---------- DATASET

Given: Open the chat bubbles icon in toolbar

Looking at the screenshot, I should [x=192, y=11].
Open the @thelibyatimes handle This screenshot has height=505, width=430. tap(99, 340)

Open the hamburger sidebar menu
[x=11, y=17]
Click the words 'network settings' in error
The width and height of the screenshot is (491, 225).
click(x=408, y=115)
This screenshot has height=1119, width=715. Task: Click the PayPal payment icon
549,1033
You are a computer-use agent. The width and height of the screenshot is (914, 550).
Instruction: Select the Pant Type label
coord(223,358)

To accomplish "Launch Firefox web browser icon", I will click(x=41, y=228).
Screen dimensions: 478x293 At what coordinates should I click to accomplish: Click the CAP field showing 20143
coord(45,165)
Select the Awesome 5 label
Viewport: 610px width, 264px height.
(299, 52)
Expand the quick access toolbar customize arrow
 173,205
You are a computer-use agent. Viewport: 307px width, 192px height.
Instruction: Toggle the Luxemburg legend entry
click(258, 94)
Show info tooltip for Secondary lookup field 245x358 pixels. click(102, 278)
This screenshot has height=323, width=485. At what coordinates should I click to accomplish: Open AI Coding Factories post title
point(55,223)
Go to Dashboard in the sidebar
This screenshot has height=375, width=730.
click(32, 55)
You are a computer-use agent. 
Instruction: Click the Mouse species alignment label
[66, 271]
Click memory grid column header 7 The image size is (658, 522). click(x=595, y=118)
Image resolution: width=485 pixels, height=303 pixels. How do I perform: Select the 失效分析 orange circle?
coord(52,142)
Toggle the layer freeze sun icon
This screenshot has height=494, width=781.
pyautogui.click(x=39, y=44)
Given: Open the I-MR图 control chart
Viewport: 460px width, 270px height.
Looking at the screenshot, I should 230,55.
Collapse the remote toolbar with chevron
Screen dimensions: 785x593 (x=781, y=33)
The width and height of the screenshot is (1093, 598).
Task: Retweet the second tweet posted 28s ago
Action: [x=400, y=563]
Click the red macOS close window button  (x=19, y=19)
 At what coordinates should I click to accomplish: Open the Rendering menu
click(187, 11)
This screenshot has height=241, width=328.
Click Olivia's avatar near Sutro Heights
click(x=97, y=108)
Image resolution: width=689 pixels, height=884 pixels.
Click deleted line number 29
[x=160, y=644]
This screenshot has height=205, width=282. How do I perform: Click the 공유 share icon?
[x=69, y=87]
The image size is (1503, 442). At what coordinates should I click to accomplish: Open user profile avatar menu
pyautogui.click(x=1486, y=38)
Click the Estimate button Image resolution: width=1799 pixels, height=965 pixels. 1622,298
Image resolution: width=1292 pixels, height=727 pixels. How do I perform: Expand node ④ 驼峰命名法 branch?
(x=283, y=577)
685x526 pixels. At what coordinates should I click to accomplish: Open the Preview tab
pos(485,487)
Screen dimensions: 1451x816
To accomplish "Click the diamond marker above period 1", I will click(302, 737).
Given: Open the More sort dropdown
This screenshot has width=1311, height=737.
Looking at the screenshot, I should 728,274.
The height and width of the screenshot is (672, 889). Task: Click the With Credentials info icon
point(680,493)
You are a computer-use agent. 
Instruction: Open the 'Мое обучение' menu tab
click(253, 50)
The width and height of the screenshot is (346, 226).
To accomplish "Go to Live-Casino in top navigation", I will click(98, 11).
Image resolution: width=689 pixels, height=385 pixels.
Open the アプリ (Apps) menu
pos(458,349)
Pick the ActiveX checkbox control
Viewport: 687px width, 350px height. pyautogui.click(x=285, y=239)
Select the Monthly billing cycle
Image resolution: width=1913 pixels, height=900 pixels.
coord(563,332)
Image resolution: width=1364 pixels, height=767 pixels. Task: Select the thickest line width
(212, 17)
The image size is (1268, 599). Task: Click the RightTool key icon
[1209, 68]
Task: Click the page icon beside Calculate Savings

--------------------

- [DIRECTIONS] Copy out every one of the records above word for word, without any change.

- [RESPONSE BELOW]
Given: Open the chat bubbles icon in toolbar

Looking at the screenshot, I should [x=192, y=11].
Open the @thelibyatimes handle This screenshot has height=505, width=430. tap(99, 340)

Open the hamburger sidebar menu
[x=11, y=17]
Click the words 'network settings' in error
The width and height of the screenshot is (491, 225).
click(x=408, y=115)
This screenshot has height=1119, width=715. Task: Click the PayPal payment icon
549,1033
You are a computer-use agent. The width and height of the screenshot is (914, 550).
Instruction: Select the Pant Type label
coord(223,358)

To accomplish "Launch Firefox web browser icon", I will click(x=41, y=228).
Screen dimensions: 478x293 At what coordinates should I click to accomplish: Click the CAP field showing 20143
coord(45,165)
Select the Awesome 5 label
Viewport: 610px width, 264px height.
(299, 52)
Expand the quick access toolbar customize arrow
 173,205
You are a computer-use agent. Viewport: 307px width, 192px height.
Instruction: Toggle the Luxemburg legend entry
click(258, 94)
Show info tooltip for Secondary lookup field 245x358 pixels. click(102, 278)
This screenshot has height=323, width=485. At what coordinates should I click to accomplish: Open AI Coding Factories post title
point(55,223)
Go to Dashboard in the sidebar
This screenshot has height=375, width=730.
click(32, 55)
You are a computer-use agent. 
Instruction: Click the Mouse species alignment label
[66, 271]
Click memory grid column header 7 The image size is (658, 522). click(x=595, y=118)
Image resolution: width=485 pixels, height=303 pixels. How do I perform: Select the 失效分析 orange circle?
coord(52,142)
Toggle the layer freeze sun icon
This screenshot has height=494, width=781.
pyautogui.click(x=39, y=44)
Given: Open the I-MR图 control chart
Viewport: 460px width, 270px height.
Looking at the screenshot, I should 230,55.
Collapse the remote toolbar with chevron
Screen dimensions: 785x593 (x=781, y=33)
The width and height of the screenshot is (1093, 598).
Task: Retweet the second tweet posted 28s ago
Action: [x=400, y=563]
Click the red macOS close window button  (x=19, y=19)
 At what coordinates should I click to accomplish: Open the Rendering menu
click(187, 11)
This screenshot has height=241, width=328.
Click Olivia's avatar near Sutro Heights
click(x=97, y=108)
Image resolution: width=689 pixels, height=884 pixels.
Click deleted line number 29
[x=160, y=644]
This screenshot has height=205, width=282. How do I perform: Click the 공유 share icon?
[x=69, y=87]
The image size is (1503, 442). At what coordinates should I click to accomplish: Open user profile avatar menu
pyautogui.click(x=1486, y=38)
Click the Estimate button Image resolution: width=1799 pixels, height=965 pixels. 1622,298
Image resolution: width=1292 pixels, height=727 pixels. How do I perform: Expand node ④ 驼峰命名法 branch?
(x=283, y=577)
685x526 pixels. At what coordinates should I click to accomplish: Open the Preview tab
pos(485,487)
Screen dimensions: 1451x816
To accomplish "Click the diamond marker above period 1", I will click(302, 737).
Given: Open the More sort dropdown
This screenshot has width=1311, height=737.
Looking at the screenshot, I should 728,274.
The height and width of the screenshot is (672, 889). Task: Click the With Credentials info icon
point(680,493)
You are a computer-use agent. 
Instruction: Open the 'Мое обучение' menu tab
click(253, 50)
The width and height of the screenshot is (346, 226).
To accomplish "Go to Live-Casino in top navigation", I will click(98, 11).
Image resolution: width=689 pixels, height=385 pixels.
Open the アプリ (Apps) menu
pos(458,349)
Pick the ActiveX checkbox control
Viewport: 687px width, 350px height. pyautogui.click(x=285, y=239)
Select the Monthly billing cycle
Image resolution: width=1913 pixels, height=900 pixels.
coord(563,332)
Image resolution: width=1364 pixels, height=767 pixels. Task: Select the thickest line width
(212, 17)
The image size is (1268, 599). Task: Click the RightTool key icon
[1209, 68]
Task: Click the page icon beside Calculate Savings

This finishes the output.